### [WHAT YOU SHOULD DO]
Which lines in the items below contain the word "height"? Extract each of them in full.

### [DATASET ENTRIES]
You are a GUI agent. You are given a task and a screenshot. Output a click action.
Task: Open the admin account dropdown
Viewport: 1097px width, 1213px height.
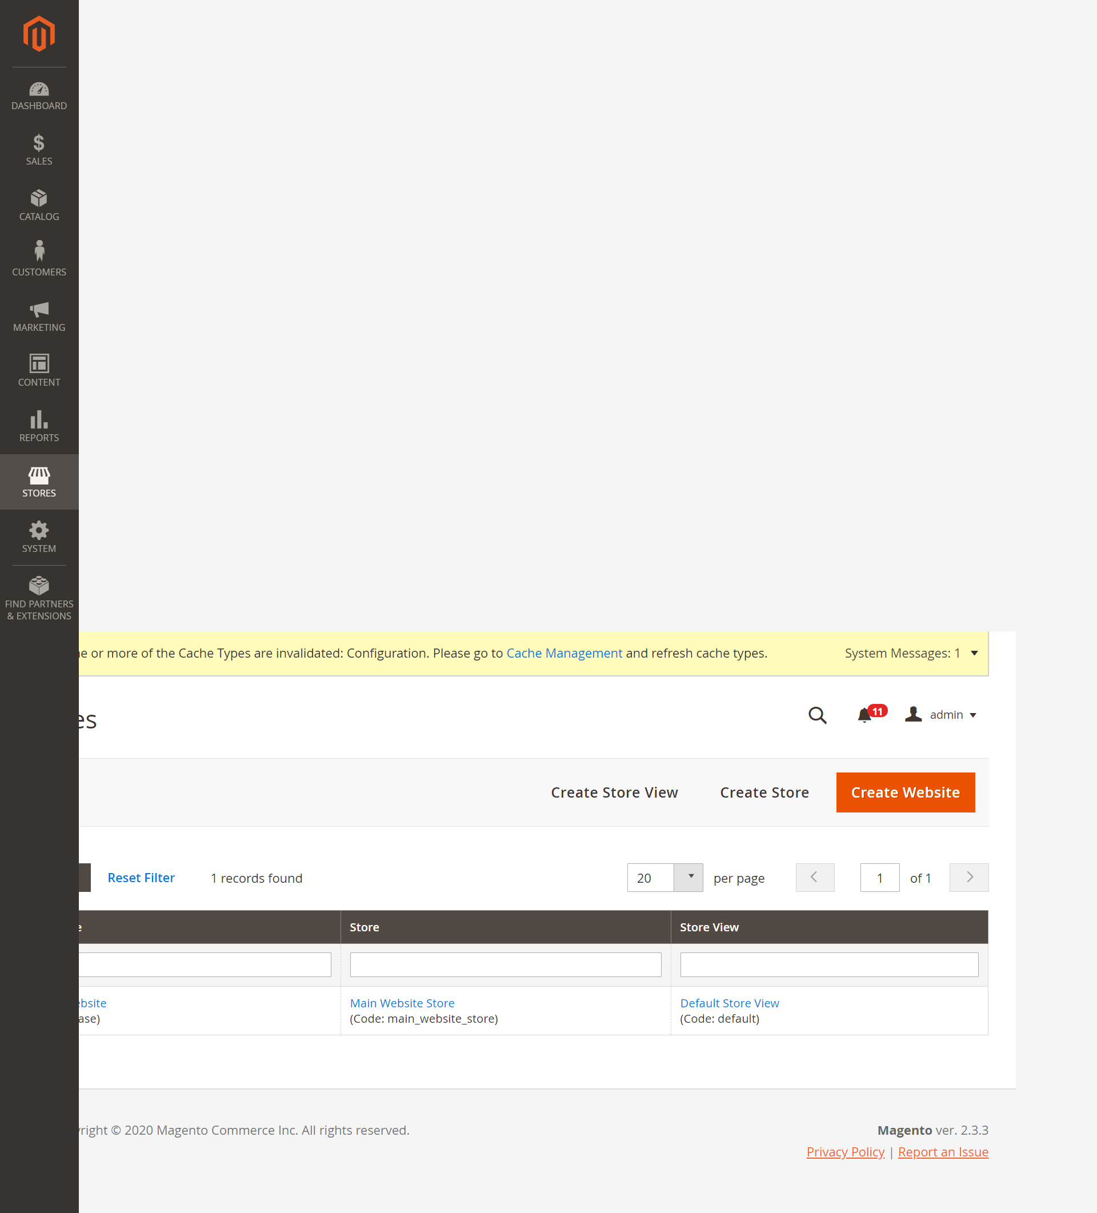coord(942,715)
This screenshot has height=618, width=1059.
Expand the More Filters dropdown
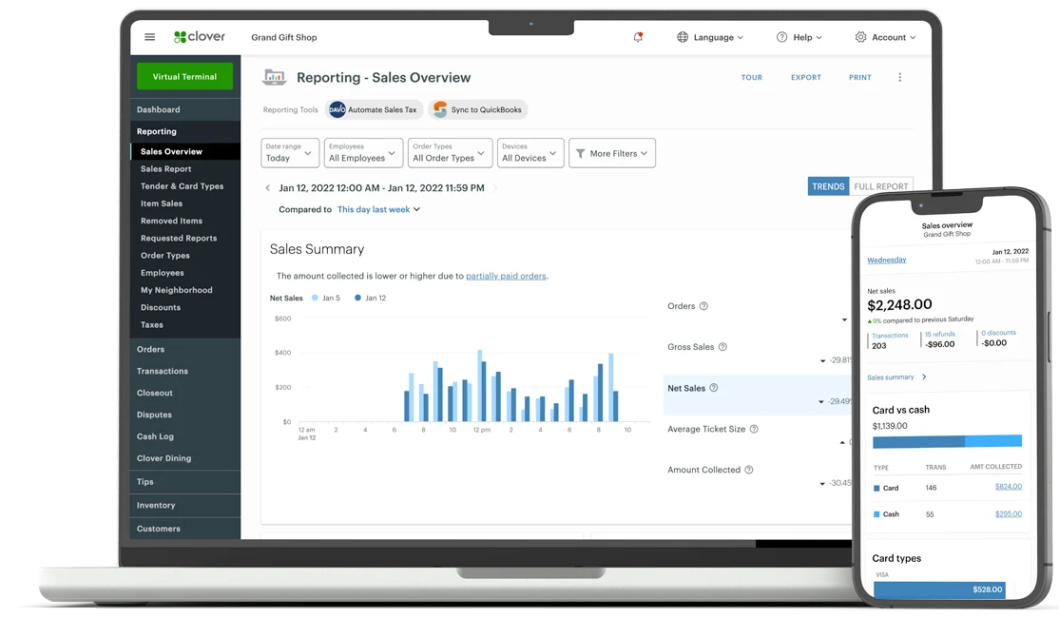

### [SOLVED PROBLEM]
Viewport: 1097px width, 1213px height.
This screenshot has height=618, width=1059.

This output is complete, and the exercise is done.